The Dhamma is not for a layperson to sell because they need to "eat" I think the notion is rotten. No way can I see the Buddha giving sanction to such a thing. If the Dhamma isn't for the ordained to sell, it sure as heck isn't for laypeople to sell.
By which of course I am not saying that laypeople should not teach, or that there doesn't need to be recovery of costs for a retreat or meditation center. However, that's a separate matter from costs related to supporting the teacher.
Alex123 wrote:"One should not make the Dhamma a trade."
http://www.accesstoinsight.org/tipitaka ... .than.html
Not at all. You give, in good faith, what you can.

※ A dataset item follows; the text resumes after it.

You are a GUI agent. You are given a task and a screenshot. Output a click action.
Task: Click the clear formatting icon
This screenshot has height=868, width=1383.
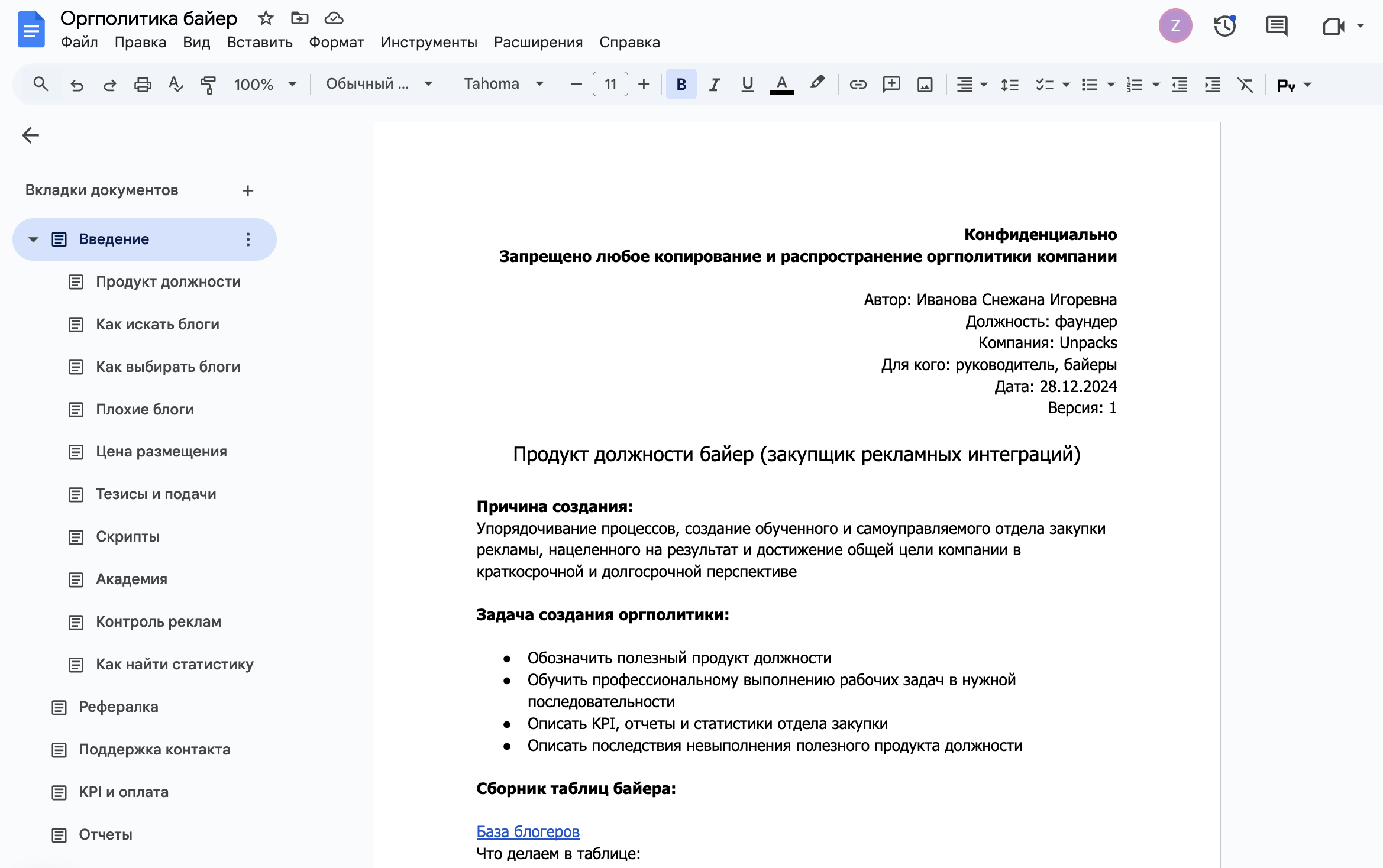(x=1245, y=85)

No need to make yourself feel guilty about this.Kaktus wrote: The course is offered only for dana, no other fee.I´m very aware of this fact but the question is to accept not paying as much as would be perfect or not to go at all. And i decided to go. So you can call me a parasite now.
pilgrim wrote:Godwin Samararatne of the Nilambe Meditation Centrre in Kandy was one of the most well-known lay teachers in recent times. He taught for more than 20 years at the Centre. Does anyone know the model that was used there to sustain his teaching?
4. A number of aggressive teachers are making it into a significant money making enterprise, getting legal, getting corporate and getting nasty.
pilgrim wrote:The website states that some payment is expected from those who make use of the teachings and facilities at the Centers. Can we then assume that the management of the center then pays some money, however small to the teacher? I believe it'll be difficult for a layman to commit so much time to teaching, if his expenses directly incurred in teaching, plus perhaps additional sums to cover normal expenses of living a lay life are not taken care of.
Cooran wrote:When we hear these teachings we are touched and moved, and the feelings of appreciation and gratitude naturally express themselves in the act of generosity by offering dana to the teacher, thus circulating and completing the gift. This natural response marks our entry into the economy of gift, where buying and selling are replaced by giving and receiving, and where the defining relationship is one of spiritual friendship.
Kim O'Hara wrote:Bump.
It's a real-life question, it has been bothering me for months, and I really would appreciate your input.